## WHAT IS BEING ASKED
Using the records below, filter for lines that contain the string "computer" and copy them out.

Dataset entries
+ + + + + + +
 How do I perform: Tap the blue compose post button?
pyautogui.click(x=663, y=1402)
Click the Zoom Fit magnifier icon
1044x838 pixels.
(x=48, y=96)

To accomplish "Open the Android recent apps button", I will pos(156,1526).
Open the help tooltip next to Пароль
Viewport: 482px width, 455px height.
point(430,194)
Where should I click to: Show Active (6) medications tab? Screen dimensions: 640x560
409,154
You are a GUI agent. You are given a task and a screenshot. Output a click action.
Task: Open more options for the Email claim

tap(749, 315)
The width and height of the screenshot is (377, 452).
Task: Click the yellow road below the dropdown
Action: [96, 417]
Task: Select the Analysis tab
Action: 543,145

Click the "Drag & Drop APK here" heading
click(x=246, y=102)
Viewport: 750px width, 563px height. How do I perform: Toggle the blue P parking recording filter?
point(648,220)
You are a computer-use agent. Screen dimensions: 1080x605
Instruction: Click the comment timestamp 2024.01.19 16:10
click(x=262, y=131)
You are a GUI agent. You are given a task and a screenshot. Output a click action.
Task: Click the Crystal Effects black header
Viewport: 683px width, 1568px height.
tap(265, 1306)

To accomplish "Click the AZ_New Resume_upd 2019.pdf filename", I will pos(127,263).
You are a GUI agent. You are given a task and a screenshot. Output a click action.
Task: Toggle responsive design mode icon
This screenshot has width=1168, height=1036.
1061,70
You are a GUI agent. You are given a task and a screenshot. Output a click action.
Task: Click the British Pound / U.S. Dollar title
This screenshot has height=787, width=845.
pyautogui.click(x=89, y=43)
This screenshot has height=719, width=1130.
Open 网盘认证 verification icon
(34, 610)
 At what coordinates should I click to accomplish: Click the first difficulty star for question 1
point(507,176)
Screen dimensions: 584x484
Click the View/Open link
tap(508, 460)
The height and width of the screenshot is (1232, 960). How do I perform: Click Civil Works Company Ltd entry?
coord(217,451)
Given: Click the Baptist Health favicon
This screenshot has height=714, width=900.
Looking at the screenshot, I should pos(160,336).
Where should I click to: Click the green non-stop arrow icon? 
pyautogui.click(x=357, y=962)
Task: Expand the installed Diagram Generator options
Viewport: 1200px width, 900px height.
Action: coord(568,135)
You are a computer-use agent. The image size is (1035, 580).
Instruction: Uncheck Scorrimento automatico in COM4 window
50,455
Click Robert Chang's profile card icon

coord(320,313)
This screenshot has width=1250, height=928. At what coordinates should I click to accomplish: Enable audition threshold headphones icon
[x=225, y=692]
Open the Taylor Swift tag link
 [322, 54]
+ + + + + + +
## SOLUTION TO THE EXERCISE
You are a computer-use agent. Screen dimensions: 1080x605
You are a computer-use agent. The image size is (1035, 580).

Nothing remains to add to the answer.